Monday, July 5, 2021

Comic Book Rant Because I'm Old And Think I Know Shit

I happened into a place. It had comics. Lots and lots of 80's and 90's comics with lots and lots of 80's and 90's independent comics. Not even a comic shop, just a store that sells used books and movies. For whatever reason, it also had long boxes teeming with comics. Holy crap that's f'ing cool, am I right? What a find. The money and joy flowed like the swollen rivers of Spring.
 
One title had an introduction by cover artist Matt Wagner. Yes, that Matt Wagner. Fantastic. He described Bill Widener’s Go-Man as:”...if Jack Kirby’s meth-headed grandson read a whole lot of Marshall McLuhan while an episode of Miami Vice blared away at him from a thirty foot screen.” 
 

 

Marshall McLuhan evoked in a comic book introduction? What? How is this possible?! 
 
Oh yeah, it was 1989. 
 
Comics were a beast of a different fur back then. The Big Two fought over talent and market share, while the independent ecosystem flourished. No, most independent titles didn’t stay afloat long, but the whirling melange of new titles flashing into existence to fill the voids struggled well to the betterment of the medium. Tim Burton, Mr. Mom, and Wilbur Force assembled to make a little fan flick called "Batman". Verily, foundations were being well set into the Earth. We were two short years from 1991's "X-Men" #1 selling eight million copies. Four years from Vertigo birthing itself in a gas station bathroom stall to the piped music of Tom Waits. And social messages? To think of today’s market as the watermark for diversity is to ignore the life and times of Karen Berger. Ann Nocenti’s "Daredevil" run alone was a college course in cultural affairs. The market was teeming with the rehashed and the startling new. And today? Well, I don’t see it that way. Maybe I am wrong. Am I? 
 
I desperately hope I am. 

1992 book making fun of speculators who, unironically, almost killed the industry in the 90's. Love. It.

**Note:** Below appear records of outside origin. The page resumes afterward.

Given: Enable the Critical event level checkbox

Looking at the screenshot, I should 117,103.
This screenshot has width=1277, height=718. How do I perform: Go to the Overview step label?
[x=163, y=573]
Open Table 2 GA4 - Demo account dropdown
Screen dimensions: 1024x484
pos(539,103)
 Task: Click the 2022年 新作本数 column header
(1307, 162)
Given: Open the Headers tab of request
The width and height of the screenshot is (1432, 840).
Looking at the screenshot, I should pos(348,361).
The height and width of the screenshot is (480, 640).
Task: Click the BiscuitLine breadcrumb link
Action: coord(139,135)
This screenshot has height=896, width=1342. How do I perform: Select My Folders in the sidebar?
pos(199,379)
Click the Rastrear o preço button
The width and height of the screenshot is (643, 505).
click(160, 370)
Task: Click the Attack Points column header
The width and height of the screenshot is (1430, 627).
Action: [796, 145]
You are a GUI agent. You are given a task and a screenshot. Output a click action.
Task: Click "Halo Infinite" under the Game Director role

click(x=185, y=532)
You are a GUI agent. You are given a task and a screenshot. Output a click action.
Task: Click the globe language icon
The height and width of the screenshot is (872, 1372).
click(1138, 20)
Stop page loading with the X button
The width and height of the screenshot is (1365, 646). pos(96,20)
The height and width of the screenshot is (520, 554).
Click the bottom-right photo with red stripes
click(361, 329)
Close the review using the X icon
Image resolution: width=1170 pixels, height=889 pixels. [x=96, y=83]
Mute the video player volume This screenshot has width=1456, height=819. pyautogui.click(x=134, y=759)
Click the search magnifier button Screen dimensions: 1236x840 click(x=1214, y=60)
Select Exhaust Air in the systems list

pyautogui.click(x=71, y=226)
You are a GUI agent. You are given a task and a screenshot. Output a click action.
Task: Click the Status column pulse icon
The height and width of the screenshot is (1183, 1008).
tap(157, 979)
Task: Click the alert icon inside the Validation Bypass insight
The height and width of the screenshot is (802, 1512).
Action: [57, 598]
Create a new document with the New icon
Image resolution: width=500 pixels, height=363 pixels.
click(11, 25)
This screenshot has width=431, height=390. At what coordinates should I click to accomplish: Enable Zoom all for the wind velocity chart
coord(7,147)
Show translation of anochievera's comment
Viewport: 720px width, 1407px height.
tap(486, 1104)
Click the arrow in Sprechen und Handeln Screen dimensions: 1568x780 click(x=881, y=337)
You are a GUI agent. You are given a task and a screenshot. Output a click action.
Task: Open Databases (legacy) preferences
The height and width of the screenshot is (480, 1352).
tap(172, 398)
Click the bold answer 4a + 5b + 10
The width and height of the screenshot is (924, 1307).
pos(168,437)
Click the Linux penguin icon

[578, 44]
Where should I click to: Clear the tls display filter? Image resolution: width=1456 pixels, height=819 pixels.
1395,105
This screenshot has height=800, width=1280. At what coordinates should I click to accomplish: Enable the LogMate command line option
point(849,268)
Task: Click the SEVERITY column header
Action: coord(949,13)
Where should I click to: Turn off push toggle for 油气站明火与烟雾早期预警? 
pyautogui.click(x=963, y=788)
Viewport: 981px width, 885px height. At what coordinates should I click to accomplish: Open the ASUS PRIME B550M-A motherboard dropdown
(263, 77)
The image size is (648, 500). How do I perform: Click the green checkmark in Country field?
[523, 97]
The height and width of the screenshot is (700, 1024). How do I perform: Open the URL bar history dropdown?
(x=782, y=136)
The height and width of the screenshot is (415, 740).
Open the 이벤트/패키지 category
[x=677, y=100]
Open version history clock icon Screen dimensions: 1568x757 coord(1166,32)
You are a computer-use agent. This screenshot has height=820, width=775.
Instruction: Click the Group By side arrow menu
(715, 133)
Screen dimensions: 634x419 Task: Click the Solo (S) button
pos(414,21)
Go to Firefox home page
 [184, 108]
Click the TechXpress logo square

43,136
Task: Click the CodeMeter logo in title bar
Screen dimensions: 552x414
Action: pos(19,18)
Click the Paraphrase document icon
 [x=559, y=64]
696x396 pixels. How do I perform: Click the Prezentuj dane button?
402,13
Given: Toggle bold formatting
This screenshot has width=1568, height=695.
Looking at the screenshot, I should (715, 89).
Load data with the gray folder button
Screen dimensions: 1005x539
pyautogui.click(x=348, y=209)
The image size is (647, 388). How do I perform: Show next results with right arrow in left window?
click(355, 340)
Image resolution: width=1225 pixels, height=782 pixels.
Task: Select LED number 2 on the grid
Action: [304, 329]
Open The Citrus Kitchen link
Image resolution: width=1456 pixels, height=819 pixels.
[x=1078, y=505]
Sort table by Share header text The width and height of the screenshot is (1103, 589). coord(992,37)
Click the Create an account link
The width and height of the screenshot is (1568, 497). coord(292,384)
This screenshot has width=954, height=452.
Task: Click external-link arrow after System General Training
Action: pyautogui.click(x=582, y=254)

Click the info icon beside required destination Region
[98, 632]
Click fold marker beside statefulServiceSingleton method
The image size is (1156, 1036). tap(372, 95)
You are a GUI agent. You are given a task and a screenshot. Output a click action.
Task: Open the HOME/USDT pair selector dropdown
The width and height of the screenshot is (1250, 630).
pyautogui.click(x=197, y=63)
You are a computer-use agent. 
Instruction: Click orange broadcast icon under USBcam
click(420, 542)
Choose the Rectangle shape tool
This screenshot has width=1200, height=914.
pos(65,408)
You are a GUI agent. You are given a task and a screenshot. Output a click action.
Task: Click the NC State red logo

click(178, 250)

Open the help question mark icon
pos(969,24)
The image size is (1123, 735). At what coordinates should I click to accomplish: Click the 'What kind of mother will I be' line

Are YOU learning anything new from comics? Name more than two comics today that do, or could, invoke McLuhan. Where’s Yukio Mishima? Where’s Robert Anton Wilson? Where's Ayn Rand? Where's Anansi? Where’s Joseph Campbell? Where's Charlotte Perkins Gilman? Where's Robert Bly? Where’s Heraclitus? Where are the Grimm Brothers? Where’s Hypatia? Where's Thomas Aquinas? Where's Burroughs? Where's Plath? Where's Ellison? Where’s the Golden Ratio? Where’s Vonnegut? Where’s Waldo? I want the sequential art medium to feed me, challenge me, anger me, and confound me as vibrantly now as it did 30 years ago. Yeah, I am older and far more experienced. I wear the medals of Pain and Miles. I carry the wisdom of scars. Are those any reasons to assume comics can’t be a balm? That the pages of fantasy and the fantastic must fall silent before the slogging parade of years? Hell no!
 
At least I hope not. 
 
No. Strike that. Reverse it. I want, not hope, the New Release shelves to shine like a baby star. I want the glistening, bristling creativity of the unexpected. Too much to ask? Okay. Fine. We'll compromise. How about we settle on entertaining. Is that too much to ask of a publishing industry seeking our money and praise and money? To pull us, albeit briefly, away from the pallid gaze of the morning alarm, the monthly bill stack, and the daily rut vampire?
 
Well, gentle reader, I fear it might be.
 
Stan Lee exclaimed, "Excelsior!" from any rooftop, bus station, or international media outlet he could climb on before getting caught. I keep my ear to the ground today. The peaks and valleys carry jumbled static. There is no voice rising above the din crying, "Great stories come first!" or "Our goal is to be the best!" In the Maker's name, please correct me if I am wrong. I know examples of quality storytelling exist because when found I throw my time and money at them with thirsty gusto. Unfortunately, they are far and few. I will say none thus far carry the mantle "reboot", "relaunch", "re-imagining", or "revamp". It's been my experience that those words mean 'creativity by committee', which is no creativity at all. 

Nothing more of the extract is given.